DNA Replication (Step 4)

• As synthesis progresses, the tension increases in the double helix ahead of the replication fork.
• DNA gyrase removes the tension, allowing unwinding to continue.

DNA Replication (Step 5)

• DNA polymerase I removes the RNA primer and replaces it with DNA.
• DNA ligase seals the gaps on each strand.
• Cell division occurs after synthesis is complete so that each new cell gets one copy of DNA.

Genes

• Genes consist of DNA information that codes for proteins.
  • Also includes coding sequences and regulatory (control) regions.

DNA is transcribed into RNA

• The minus strand serves as the template.
• RNA polymerase does not need a primer.
• In RNA, A pairs with U instead of A with T.

NOT ALL OF THE DNA IS TRANSCRIBED!!

• Only genes are transcribed into mRNA.
• Genes are located throughout the DNA on both strands.
  • Transcription starts at a special DNA sequence called the promoter.
• E. coli has 4,000,000 base pairs and about 4,000 genes.
  • Each gene in bacteria is about 1,000 base pairs.

Transcription (RNA Synthesis)

• RNA polymerase is the enzyme responsible for RNA synthesis.
  • In prokaryotes, one enzyme synthesizes all RNA molecules.
  • In eukaryotes, 3 enzymes exist:
    • RNA polymerase I (rRNA).
    • RNA polymerase II (mRNA).
    • RNA polymerase III (tRNA).

RNA polymerase

• The sigma subunit binds to the promoter sequence.
• Promoter is two consensus sequences separated by 15-17 base pairs.

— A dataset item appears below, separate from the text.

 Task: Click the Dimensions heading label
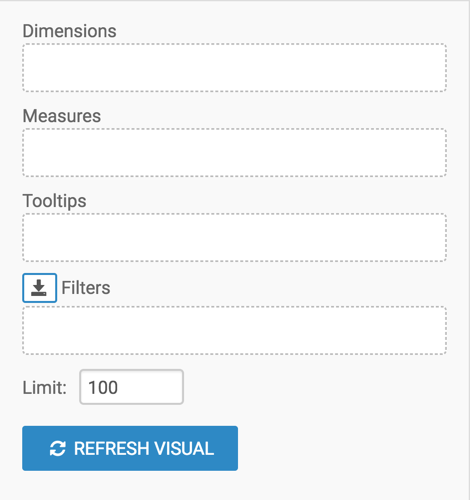[69, 31]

Specific Amino Acids Binding

• Specific amino acids in the sigma subunit bind to specific nucleotides in the promoter sequence.
• The promoter sequence has complementary base pairs with nucleotides in the template strand and is on the non-template strand.

Promoter Strength

• Promoter sequence matches the consensus binding sequence for the DNA and sigma subunits. The closer it is, the stronger the promoter.
• Different sigma factors recognize different promoter sequences to allow transcription of different sets of genes.

Promoter Direction

• Transcription orientation dictates which DNA strand is used as a template.
• Transcription is 5' to 3' (like in DNA.)
• Therefore, a template is read 3' to 5'.

Termination

• When RNA polymerase encounters a terminator.
  • It will fall off the template and release the newly synthesized RNA.
• Termination is typically signaled by a hairpin loop.
• Promoter signals beginning of gene and loop signals end of gene.